渺渺不能详尽的理解一台老式织布机的内部构造,却像每一次看见一件件老去的物件上落满尘埃,心里会酸楚的猜想,这物件到底在过去的岁月中曾经担负过多么繁重的劳作。她的小手,爱怜的拂过每一根棕绳,这样伤春悲秋的心境,其实可不是三小姐原来的样子,是经历过一番生死之后,才学会了怀念与感伤吗?
“总是不得空,要不然,这匹布就早该织完了。”身后,荷花婶儿的声音响起,机架上,尚未完工的是一匹白棉布,厚厚密密的,做工很均匀,微微的,透出点光影来。
渺渺从感伤中回过神来,仍然对这台织布机很感兴趣,甚至,对两根插在机架上的两根硬硬的光滑的东西大感兴趣:“婶儿,这是做什么用的?”
“这是鸡腿骨,看着眼熟是不是?这还是上次在你家吃鸡肉时拿来的,当时,你姐还纳闷我为啥留这东西呢。”荷花婶儿笑了。
原来还有这么一节?爱干净的荷花婶儿从吃剩的鸡骨里,挑出两根结实的鸡腿骨的真实用意,到底是什么呢?
“把它们插在木头缝里或是墙缝里,等干透了,外皮上的肉渣和骨筋都化没了,是最好的摽子,可以紧紧地将棕绳扭起来,这样滚筒就不至于撼动丝毫,织出的布,才能细致均匀。”荷花婶儿娓娓道来,坐在习惯的位置上,手起,脚踏,看向织布机的目光里,满是温柔。
其实,一个安坐在屋内织布的妇人,就像是在一望无际的时间荒野,驾驶着专属于自己的老式机车,缓慢行走。卡塔,右脚起左脚踩下,将飞梭上的纬线牢牢编织在一起;卡塔,左脚起右脚落,又是一次急刹车,将经线重新整理。
渺渺看得痴了,她想起历史书上的黄道婆,早在南宋理宗帝年代,年仅13岁的黄道婆为逃避当童养媳随商船漂落到崖州水南村。当时黎族人的棉纺织技术领先于中原汉族,黄道婆就倾心向黎民学习用木棉絮纺纱,用米酒、椰水、树皮和野生植物作为颜料调色染线,用机杼综线、挈花、织布的纺织印染技术,并比欧洲早400年发明出脚踏“三绽三线”纺纱车和“踞织腰机”织布机,提高了织锦质量,成了一名“中国古代伟大的女纺织家”。以“踏车椎弓”织出的黎锦、筒裙的图案艳丽素雅,有鸡花纹、马尾纹、青蛙纹等200多种,誉为“机杼精工,百卉千华”。
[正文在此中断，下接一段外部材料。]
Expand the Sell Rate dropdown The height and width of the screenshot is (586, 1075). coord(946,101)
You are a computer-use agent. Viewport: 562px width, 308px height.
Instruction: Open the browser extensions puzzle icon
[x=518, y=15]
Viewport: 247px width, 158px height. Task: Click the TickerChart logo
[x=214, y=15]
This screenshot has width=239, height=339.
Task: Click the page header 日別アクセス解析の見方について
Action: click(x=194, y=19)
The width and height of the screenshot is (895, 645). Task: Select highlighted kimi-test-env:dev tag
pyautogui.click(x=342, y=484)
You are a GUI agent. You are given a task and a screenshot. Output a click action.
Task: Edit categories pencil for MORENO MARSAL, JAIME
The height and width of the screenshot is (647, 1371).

这个时代,已经采用了脚踏式织布机,那么,黄道婆已经从黎族学成归来了么?虽然渺渺已经知道,此宋朝非彼宋朝,仍然心存侥幸,渴望知道些熟悉的信息。
可惜,荷花婶儿并不懂得这些来历,对于那位伟大的纺织家,更是从未耳闻,渺渺长长的叹了口气,好吧,姐继续生存在懵懵懂懂中,也是一件幸事。
不过,既然同样是织白棉布,为什么不试试十字绣布料的织法?那东西应该不难织,只要织的稀疏一些,就可以了吧?
渺渺忽然福至心灵,抓了荷花婶儿的肩膀急问:“婶儿,帮我织一匹这样的白布吧,要稀疏一些,这样,留出四方形的孔儿出来,行不行?”